New Brunswick’s commercial wind farms came up woefully short of their electrical production targets last year, new documents reveal.
It is the fifth year in a row wind has failed to produce as much power as expected in the province.
In filings with the Energy and Utilities Board earlier this month, NB Power, which buys 100 per cent of the power produced by the three privately-owned farms, says it was supplied just below 694,000 megawatt hours (mwh) of wind generated power last year.
That’s about 210,000 mwh below output levels envisioned when the farms were agreed to.
TransAlta, the owner of New Brunswick’s largest wind farm, a group of 50 windmills on the Kent Hills in southeastern New Brunswick, says the problem has been environmental, not mechanical.
“The answer, as it turns out, is due to the fact that New Brunswick has not been as windy a place this year,” TransAlta spokesperson Stacey Hatcher said in an email to CBC News.
According to New Brunswick’s System Operator (NBSO), Kent Hills delivered 328,000 mwh of electricity to the province last year, well short of its target output of 440,000 mwh announced in press releases at the time of construction and still listed as its expected output on NB Power’s website.
The second largest wind farm in Caribou, outside Bathurst, also came up well short of its production targets, with only the smallest farm in Lamèque producing as expected.

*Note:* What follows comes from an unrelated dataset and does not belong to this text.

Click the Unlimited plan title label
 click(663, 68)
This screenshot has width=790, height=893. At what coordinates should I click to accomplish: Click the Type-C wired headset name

But those production problems aren’t new. NB Power documents show the utility has failed to receive expected amounts of wind power every year since the first turbines came online in 2008 and now routinely budgets to receive less from the farms than they are supposed to produce.
For example, NB Power is budgeting to receive 779,000 mwh of wind power next year, about 130,000 mwh short of levels the facilities were designed to achieve.
Two years ago, the Alward government cancelled plans to expand large scale wind farm development in New Brunswick saying NB Power had its hands full dealing with the unpredictable output of the wind farms the province already had.
“It’s a challenge with the intermittent qualities of wind to balance that,” Energy Minister Craig Leonard said at the time.
“What we want to do is make sure we get the balancing piece down before we add any more large scale wind to the system.”
Currently, New Brunswick has 113 commercial windmills grouped in three separate locations, all of them installed between 2008 and 2010.